As mulheres, que compõem cerca de 55% do eleitorado de Fortaleza, podem ser o maior obstáculo para o crescimento político de André Fernandes. Suas posturas misóginas, incluindo declarações violentas sobre estupro e feminicídio, têm gerado forte rejeição. Durante o programa Roda Viva de ontem (10), Renato Meirelles, presidente do Instituto Locomotiva, destacou que as mulheres desempenham um papel crucial nas eleições, equilibrando disputas entre candidatos progressistas e de extrema direita. O PT e a militância, cientes dessa dinâmica, intensificaram a campanha “Mulher não vota em André”, relembrando nas redes sociais os momentos mais problemáticos do candidato.
A questão que se colocava até então é se o PT no Ceará, já marcado por divisões internas e sua própria cota de violência política de gênero, conseguiria mobilizar sua base e impedir uma vitória da extrema direita, pois caso falhasse a derrota não será apenas do partido, que já recebeu uma amarga lição de Luizianne Lins, mas também um golpe contra a própria civilidade e mais um golpe contra as alencarinas. Com o apoio de Luizianne o temor de uma gestão marcada pelo negacionismo, fundamentalismo e fascismo se dissipa.

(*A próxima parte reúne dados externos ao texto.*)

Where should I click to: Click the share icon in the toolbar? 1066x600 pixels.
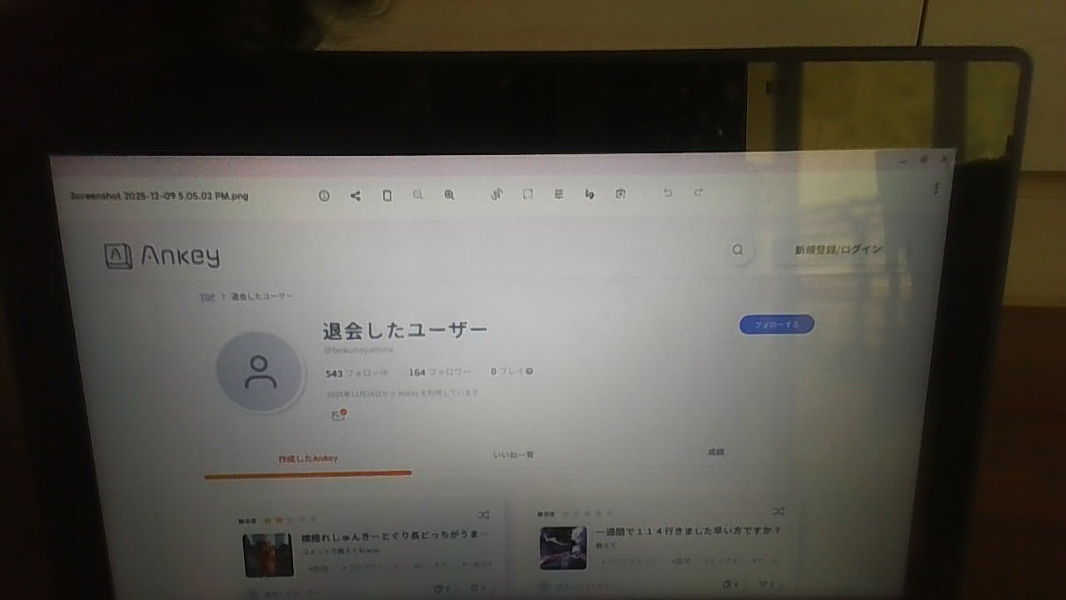click(x=356, y=196)
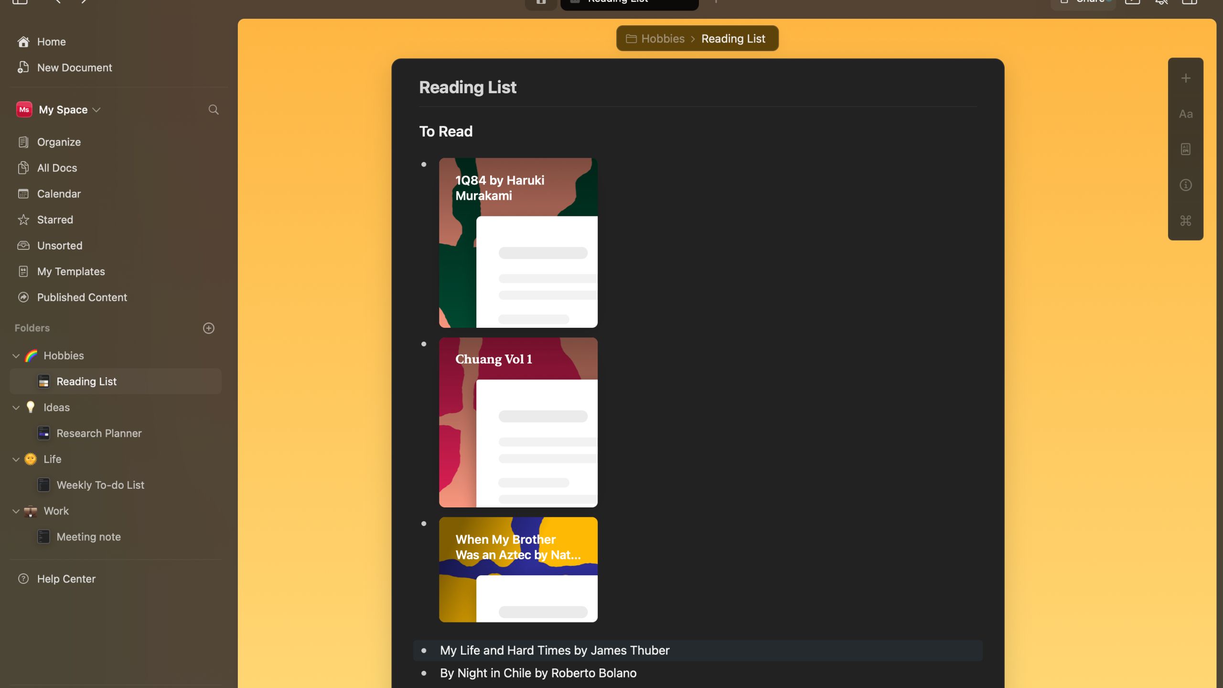Open document info via the info icon
1223x688 pixels.
pyautogui.click(x=1186, y=185)
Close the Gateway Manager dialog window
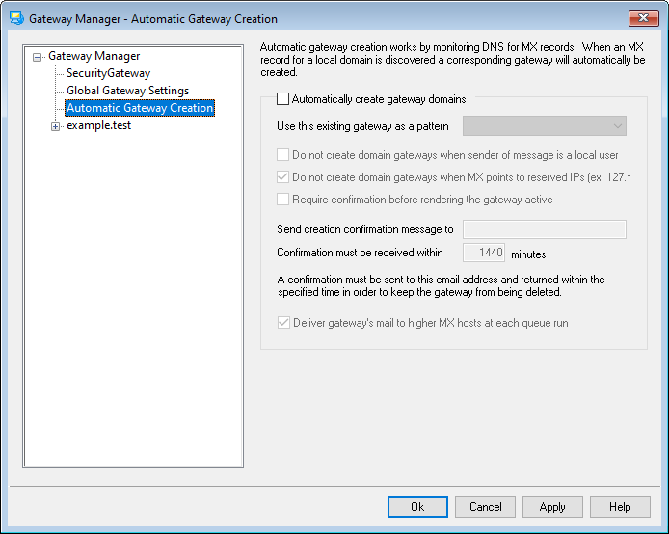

Assim como os nordestinos releram e transformaram figuras históricas, o cearense também tem a habilidade de realizar novas leituras no presente. Neste caso, pode muito bem transformar o até então desconhecido Evandro Leitão em um verdadeiro petista, conferindo-lhe uma nova identidade política. Fortaleza, com sua militância aguerrida composta por tantas Bárbaras de Alencar, enfrenta mais um desafio decisivo e, como sempre, será essa força coletiva anônima e predominantemente feminina que determinará o desfecho da eleição.
* Este é um artigo de opinião, de responsabilidade do autor, e não reflete a opinião do Brasil 247.